* WORK INSTRUCTION: Scan the records beneath this line for the line holding "Image resolution: width=1080" and the line holding "This screenshot has height=750, width=1009.", then transcribe exactly those two and all lines between.

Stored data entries

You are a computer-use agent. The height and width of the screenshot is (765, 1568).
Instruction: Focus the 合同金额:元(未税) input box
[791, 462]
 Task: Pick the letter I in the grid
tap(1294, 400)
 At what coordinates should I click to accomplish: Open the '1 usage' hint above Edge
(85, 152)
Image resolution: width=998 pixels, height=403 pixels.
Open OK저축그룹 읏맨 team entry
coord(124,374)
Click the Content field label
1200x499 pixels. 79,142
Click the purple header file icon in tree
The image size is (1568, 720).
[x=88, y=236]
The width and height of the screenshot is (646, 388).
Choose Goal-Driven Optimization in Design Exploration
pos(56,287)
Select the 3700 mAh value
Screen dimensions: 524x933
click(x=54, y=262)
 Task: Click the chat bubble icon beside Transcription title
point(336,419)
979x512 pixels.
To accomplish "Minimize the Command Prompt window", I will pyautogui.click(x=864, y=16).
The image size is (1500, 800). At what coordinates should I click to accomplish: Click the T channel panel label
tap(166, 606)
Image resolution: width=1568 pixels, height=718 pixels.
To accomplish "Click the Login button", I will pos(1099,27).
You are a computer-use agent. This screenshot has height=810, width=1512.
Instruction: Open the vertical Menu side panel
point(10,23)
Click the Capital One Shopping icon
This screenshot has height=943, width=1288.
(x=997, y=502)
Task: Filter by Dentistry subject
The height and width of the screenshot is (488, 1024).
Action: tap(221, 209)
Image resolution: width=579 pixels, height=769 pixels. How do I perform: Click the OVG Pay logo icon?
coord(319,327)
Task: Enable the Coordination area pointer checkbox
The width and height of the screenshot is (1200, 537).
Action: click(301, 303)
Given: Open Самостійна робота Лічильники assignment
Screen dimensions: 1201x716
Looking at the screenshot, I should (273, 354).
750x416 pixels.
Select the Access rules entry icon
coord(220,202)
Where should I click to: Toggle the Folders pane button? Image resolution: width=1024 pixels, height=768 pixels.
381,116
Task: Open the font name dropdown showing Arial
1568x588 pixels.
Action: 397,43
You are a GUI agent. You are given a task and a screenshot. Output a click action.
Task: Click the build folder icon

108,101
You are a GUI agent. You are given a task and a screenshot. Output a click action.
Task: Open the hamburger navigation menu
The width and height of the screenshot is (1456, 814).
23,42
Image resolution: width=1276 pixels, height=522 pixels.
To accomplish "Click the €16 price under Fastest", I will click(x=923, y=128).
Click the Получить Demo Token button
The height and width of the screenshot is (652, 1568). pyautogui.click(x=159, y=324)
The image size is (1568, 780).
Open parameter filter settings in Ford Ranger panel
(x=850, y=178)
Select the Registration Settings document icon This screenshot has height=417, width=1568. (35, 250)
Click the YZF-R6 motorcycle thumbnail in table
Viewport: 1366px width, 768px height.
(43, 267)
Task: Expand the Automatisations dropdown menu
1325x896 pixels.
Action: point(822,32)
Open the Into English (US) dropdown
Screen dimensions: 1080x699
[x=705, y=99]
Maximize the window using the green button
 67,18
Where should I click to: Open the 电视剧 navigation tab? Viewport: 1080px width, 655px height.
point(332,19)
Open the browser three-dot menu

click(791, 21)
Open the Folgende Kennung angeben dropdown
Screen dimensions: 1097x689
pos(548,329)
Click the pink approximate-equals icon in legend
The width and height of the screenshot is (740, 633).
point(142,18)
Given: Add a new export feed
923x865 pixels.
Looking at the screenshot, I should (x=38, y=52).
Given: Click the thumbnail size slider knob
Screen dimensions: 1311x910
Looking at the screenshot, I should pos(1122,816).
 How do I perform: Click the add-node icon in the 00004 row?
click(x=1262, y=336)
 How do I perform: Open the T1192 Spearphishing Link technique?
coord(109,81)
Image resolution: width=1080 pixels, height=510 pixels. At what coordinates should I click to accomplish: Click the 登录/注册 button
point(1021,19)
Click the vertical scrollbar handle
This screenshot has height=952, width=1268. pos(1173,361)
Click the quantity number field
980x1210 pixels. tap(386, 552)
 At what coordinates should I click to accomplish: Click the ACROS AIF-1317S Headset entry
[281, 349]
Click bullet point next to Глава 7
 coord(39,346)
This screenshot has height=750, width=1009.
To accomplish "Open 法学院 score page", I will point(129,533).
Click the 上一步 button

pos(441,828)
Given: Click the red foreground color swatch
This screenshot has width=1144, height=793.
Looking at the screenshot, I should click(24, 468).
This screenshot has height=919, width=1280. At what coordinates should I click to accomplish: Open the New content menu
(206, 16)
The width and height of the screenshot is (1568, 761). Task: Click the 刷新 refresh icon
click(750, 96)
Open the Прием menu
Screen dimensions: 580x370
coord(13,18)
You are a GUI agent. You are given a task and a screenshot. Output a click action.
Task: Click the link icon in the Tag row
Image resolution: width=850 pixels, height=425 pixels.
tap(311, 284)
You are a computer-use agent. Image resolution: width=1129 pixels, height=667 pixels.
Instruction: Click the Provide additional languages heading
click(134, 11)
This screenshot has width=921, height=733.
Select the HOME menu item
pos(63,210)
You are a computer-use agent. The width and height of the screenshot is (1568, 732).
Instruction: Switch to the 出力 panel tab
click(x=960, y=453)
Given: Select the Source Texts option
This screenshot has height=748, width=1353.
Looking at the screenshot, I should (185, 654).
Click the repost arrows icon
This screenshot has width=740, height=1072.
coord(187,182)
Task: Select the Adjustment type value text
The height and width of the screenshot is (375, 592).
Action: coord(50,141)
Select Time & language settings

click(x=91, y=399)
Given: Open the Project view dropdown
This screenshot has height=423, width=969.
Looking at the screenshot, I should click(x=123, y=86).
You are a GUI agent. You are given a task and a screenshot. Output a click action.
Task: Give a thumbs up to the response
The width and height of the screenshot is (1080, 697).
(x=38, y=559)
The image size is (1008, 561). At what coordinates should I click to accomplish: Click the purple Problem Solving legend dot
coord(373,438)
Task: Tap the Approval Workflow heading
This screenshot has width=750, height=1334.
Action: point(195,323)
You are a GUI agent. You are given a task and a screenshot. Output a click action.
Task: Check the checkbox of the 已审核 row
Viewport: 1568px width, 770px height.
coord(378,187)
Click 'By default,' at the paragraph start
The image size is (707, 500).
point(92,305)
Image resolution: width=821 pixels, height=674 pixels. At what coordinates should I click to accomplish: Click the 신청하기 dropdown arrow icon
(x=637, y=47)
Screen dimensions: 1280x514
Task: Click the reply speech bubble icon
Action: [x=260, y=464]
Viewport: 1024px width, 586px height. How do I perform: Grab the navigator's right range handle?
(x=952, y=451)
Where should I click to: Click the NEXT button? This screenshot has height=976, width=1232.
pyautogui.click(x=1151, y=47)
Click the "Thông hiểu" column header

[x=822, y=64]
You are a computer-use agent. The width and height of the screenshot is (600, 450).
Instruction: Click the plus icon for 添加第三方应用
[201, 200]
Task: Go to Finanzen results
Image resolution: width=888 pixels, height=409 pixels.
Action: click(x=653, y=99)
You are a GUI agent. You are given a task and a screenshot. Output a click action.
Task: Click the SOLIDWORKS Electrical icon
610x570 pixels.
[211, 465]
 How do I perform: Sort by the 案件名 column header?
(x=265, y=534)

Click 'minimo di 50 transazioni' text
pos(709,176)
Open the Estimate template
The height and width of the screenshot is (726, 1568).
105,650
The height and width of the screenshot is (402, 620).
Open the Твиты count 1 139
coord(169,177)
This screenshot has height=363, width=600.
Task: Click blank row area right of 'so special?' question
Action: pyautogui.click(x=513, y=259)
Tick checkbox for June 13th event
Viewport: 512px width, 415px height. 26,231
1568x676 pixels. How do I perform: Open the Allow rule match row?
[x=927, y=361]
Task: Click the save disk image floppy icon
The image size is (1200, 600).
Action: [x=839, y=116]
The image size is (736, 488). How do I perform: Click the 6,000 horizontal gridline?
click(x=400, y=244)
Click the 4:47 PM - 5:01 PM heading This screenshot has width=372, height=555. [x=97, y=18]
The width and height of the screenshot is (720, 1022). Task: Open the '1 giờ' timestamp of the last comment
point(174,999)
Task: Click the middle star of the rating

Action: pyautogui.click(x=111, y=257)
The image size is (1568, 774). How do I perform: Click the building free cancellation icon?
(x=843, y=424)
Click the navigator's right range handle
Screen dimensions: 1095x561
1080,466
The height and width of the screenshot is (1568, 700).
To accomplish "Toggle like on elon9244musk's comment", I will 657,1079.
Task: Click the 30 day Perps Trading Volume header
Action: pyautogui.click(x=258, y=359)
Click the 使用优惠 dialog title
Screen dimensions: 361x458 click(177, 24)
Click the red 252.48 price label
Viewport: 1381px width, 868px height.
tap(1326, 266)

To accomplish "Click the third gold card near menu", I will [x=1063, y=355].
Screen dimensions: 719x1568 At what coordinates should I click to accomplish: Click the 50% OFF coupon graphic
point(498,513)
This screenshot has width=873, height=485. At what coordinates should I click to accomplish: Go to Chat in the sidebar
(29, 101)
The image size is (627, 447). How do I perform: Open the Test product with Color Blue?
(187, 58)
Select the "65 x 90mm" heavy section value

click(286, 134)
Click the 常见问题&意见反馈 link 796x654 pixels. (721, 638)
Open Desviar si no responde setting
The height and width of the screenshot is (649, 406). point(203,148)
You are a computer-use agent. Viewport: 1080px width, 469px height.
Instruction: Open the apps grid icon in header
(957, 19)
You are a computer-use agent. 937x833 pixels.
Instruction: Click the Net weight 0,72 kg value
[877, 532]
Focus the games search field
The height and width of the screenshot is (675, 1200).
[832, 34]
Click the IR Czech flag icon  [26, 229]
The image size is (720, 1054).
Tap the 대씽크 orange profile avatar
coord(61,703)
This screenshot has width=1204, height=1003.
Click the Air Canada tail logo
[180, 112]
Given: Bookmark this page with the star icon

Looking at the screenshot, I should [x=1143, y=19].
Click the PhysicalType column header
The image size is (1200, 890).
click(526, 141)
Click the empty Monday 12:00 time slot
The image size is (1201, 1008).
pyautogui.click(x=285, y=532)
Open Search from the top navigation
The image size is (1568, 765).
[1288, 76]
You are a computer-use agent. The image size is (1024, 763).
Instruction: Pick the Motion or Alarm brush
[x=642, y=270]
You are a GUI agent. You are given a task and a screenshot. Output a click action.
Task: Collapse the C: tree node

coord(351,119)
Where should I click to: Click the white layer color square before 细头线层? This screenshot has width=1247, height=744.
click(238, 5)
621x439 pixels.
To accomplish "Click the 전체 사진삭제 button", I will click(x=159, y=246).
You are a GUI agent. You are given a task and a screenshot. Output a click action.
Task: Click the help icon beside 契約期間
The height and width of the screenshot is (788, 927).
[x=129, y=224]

* RESPONSE AREA:
Image resolution: width=1080 pixels, height=510 pixels. At what coordinates should I click to accomplish: Click the 登录/注册 button
point(1021,19)
Click the vertical scrollbar handle
This screenshot has height=952, width=1268. pos(1173,361)
Click the quantity number field
980x1210 pixels. tap(386, 552)
 At what coordinates should I click to accomplish: Click the ACROS AIF-1317S Headset entry
[281, 349]
Click bullet point next to Глава 7
 coord(39,346)
This screenshot has height=750, width=1009.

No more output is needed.